Tante Eva mengelus perutku yang besar seakan-akan itu akan meledak saking besarnya. Ah, atau akunya saja yang berlebihan. Padahal ini baru memasuki bulan kedelapan. Masih ada sebulan lagi sebelum akhirnya aku akan bertemu muka dengan anakku tercinta.

"Nevia, jangan lari lagi. Tante akan coba bicara lagi ma Eyang Ben. Tante tidak ingin ada apa-apa dengan anak ini..." Beliau mengelus terus perutku penuh sayang. "Gimana juga ini cucu Tante. Ini cucu Tante yang berharga. Tante inginnya sih kamu ikut Tante biar kamu gak kenapa-kenapa."

Kali ini aku menggeleng. Ketakutanku pada keluarga Wina sama takutnya dengan keluarga Hastomo. Selama Tuan Benny masih berkeras membeli anakku dan melakukan hal-hal yang tidak aku inginkan, aku takkan bisa menyerahkan kehidupanku ke keluarga itu.

Aku hanya ingin diterima apa adanya tanpa menjadi komoditi dagang mereka. Kalaupun mereka tidak menerimaku, maka mereka harus menjauh dariku dan dari anakku. Semudah itu saja keinginanku.

"Tante... aku nggak mau lagi dikejar-kejar siapapun. Aku maunya hidup damai aja ama anakku, Tante. Bisa?" Mukaku tampil memelas. Bahkan aku menahan air mataku agar tidak jatuh.

Tante Eva mendesah sebentar sebelum menjawabku, "Sebenarnya Tante juga nggak setuju dengan keputusan Eyang Ben. Tante maunya semua damai-damai saja, nggak perlu ada konflik apapun. Tante hanya akan memilih apa yang dipilih Wildan.
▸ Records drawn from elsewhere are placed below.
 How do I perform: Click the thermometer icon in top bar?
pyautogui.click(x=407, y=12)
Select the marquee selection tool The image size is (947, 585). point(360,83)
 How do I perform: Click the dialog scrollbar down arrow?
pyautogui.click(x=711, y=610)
Itu saja sikap Tante."

Dari situ aku bisa menyimpulkan bahwa Tante Eva lebih memilihku dibandingkan Wina. Itu karena Beliau sudah menyaksikan sendiri betapa anaknya terus saja membujukku menjadi istrinya.
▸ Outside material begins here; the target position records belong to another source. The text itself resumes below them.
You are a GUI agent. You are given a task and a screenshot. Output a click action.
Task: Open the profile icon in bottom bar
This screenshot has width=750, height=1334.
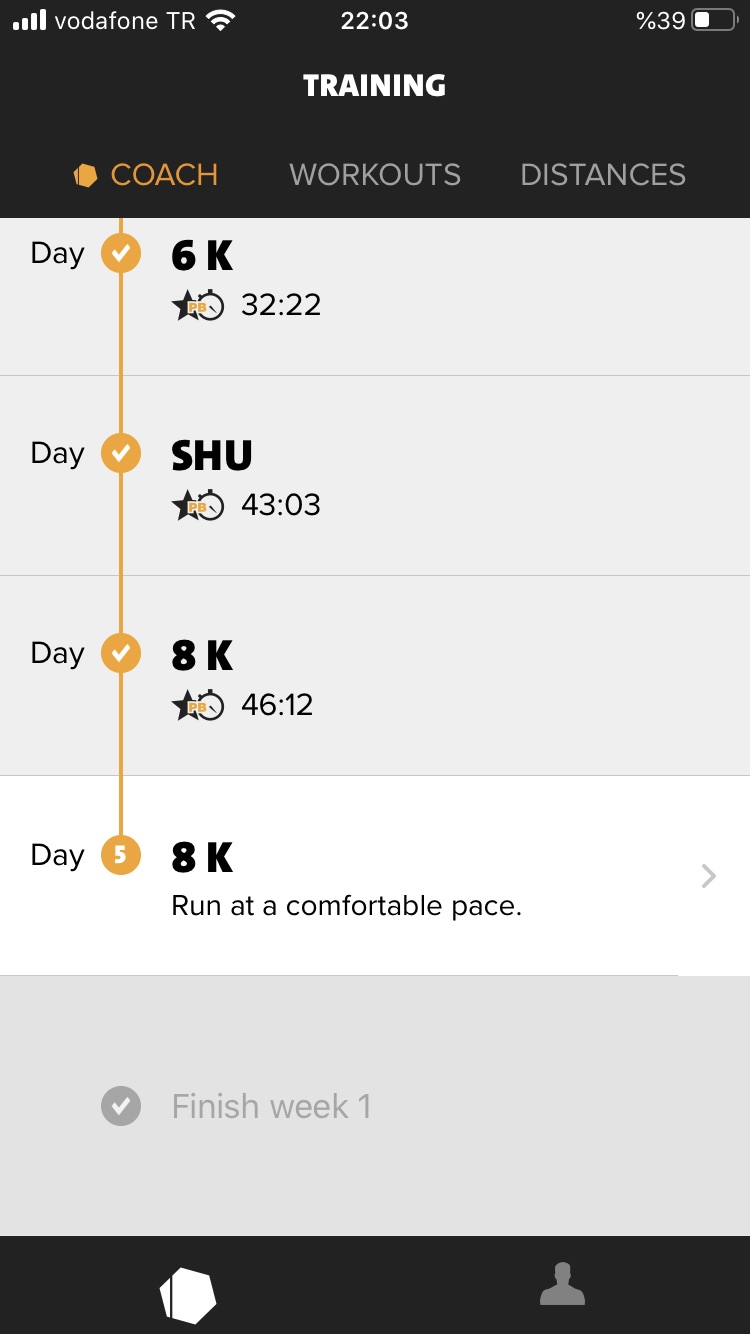click(562, 1284)
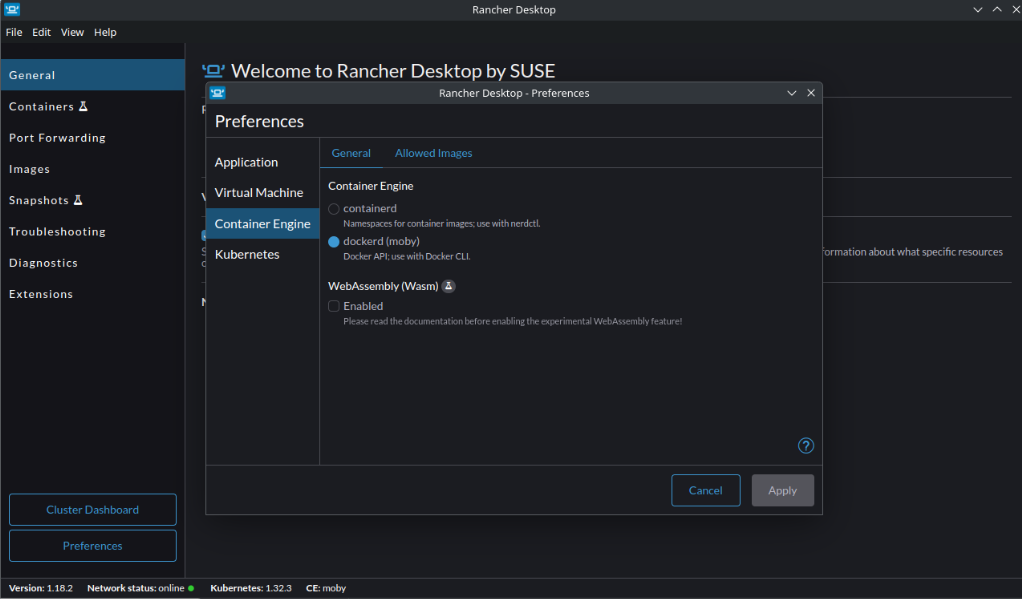The height and width of the screenshot is (599, 1022).
Task: Click the help question mark icon
Action: (x=805, y=446)
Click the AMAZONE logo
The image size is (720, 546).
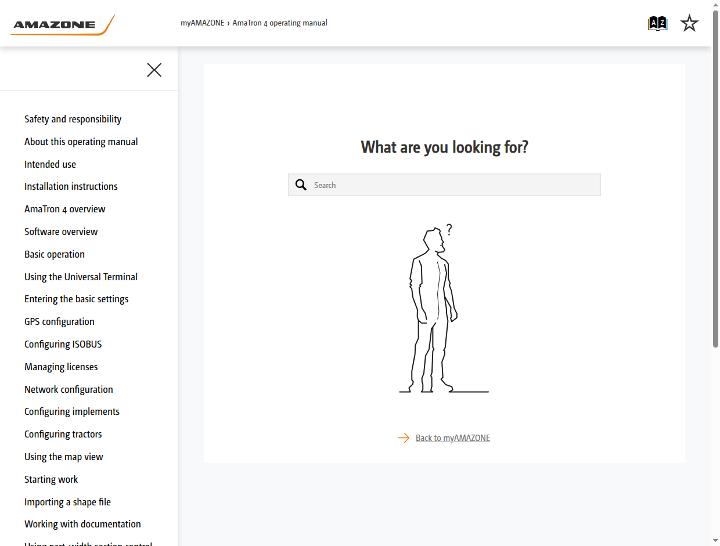[x=62, y=25]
"Tante, Nev cuma nggak mau dipisahkan dari anak ini. Itu aja kok kemauan Nev. Terserah kalau Wildan mo nikah ma Wina, asalkan anakku masih jadi anakku." Aku menegaskan ini.

Kulihat raut sedih Tante Eva yang manggut-manggut menatapku. "Tante akan coba untuk bicara sekali lagi ke Eyang Ben."
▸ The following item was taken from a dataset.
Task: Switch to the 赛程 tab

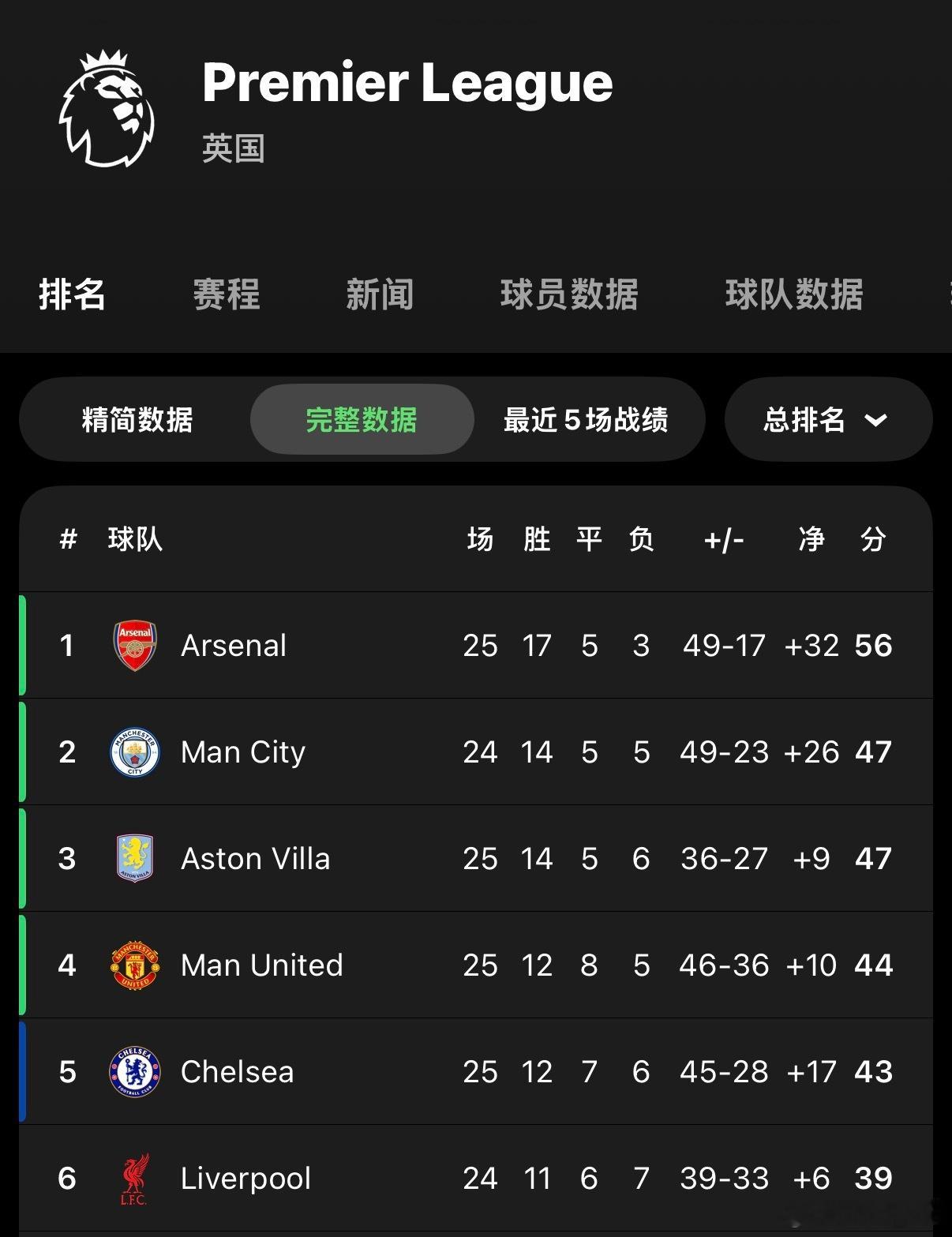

Oh, jadi Tante Eva sudah melakukan pembicaraan tentang ini sebelumnya. Dan aku yakin Tuan Benny tidak tergerak dan tetap pada rencana semula, pernikahan Wina dengan cucunya agar perjanjian bisnis dia tidak gagal.

Aku masih teringat akan penawaran untuk menjadi istri kedua Wildan, tapi rasanya aku tidak berminat. Aku menginginkan lelaki yang hanya milikku sendiri! Aku tak sudi berbagi. Sudah cukup ketololanku berbagi Wildan dengan Wina sebelumnya.

Namun, ini bukan berarti aku bersikeras agar aku menjadi satu-satunya istri Wildan. Tidak menjadi istri dia juga tak masalah. Yang penting kehidupanku dengan anakku tidak diusik mereka. Itu saja!

"Nev," lirih Tante Eva sambil menggenggam satu tanganku dengan kedua tangannya yang belum berkeriput. Tampaknya Beliau sudah menjalani perawatan kelas tinggi begitu kembali ke keluarga Hastomo. "Gimana kalau kamu tinggal di salah satu rumah Tante sambil menunggu Eyang mau nerima kamu?"

"Enggak, ah Tante." Aku menggeleng pelan. "Aku udah punya hunian sendiri, kok."

"Di mana?"

"Maaf, Tante... Nev nggak bisa kasi tau. Soalnya, Nev kepingin hidup tanpa gangguan dulu untuk saat ini."

"Tapi kamu udah segini besar perutnya, Nev... Kamu dah hampir lairan, kan?"

"Nev pasti akan baik-baik aja selama tidak diganggu, kok Tante." Kusunggingkan senyuman agar Beliau yakin dengan tekadku.

"Nanti Tante minta Wildan kirim vitamin dan obat penguat lainnya untuk kamu, yah! Kirim ke sini nggak apa-apa, kan?" Tante Eva menoleh ke Mbak Eri dan Mbak Rinda yang duduk tenang mendengarkan pembicaraan aku dan Tante Eva sedari tadi.

"Tidak apa-apa, Nyonya. Nanti pasti akan sampai ke tangan Nevia." Mbak Eri lekas menjawab.

"Kami semua di sini sayang ma Nevia, Bu," imbuh Mbak Rinda. "Pasti kami akan jaga dia sebaik-baiknya."

Tante Eva tersenyum ke mereka berdua. "Kalau gitu, titip Nevia, yah. Tolong bantu Tante jagain dia."

"Jangan kuatir, Bu."

"Siap, Nyonya."

Tak lama, pintu ruangan Mbak Eri dibuka oleh Bang Fandi. Wildan ada di belakang dia dan masuk. "Vi..."

Aku senyum sambil melepas genggaman tangan Wildan. "Anter Mama kamu pulang, gih."

"Beneran kemarin Velinda ke sini bikin ribut di sini?" Wilda menanya sambil terus menatapku sambil berlutut di depanku.

Mata Tante Eva membelalak lebar. "Apa? Velinda bikin ribut di sini?"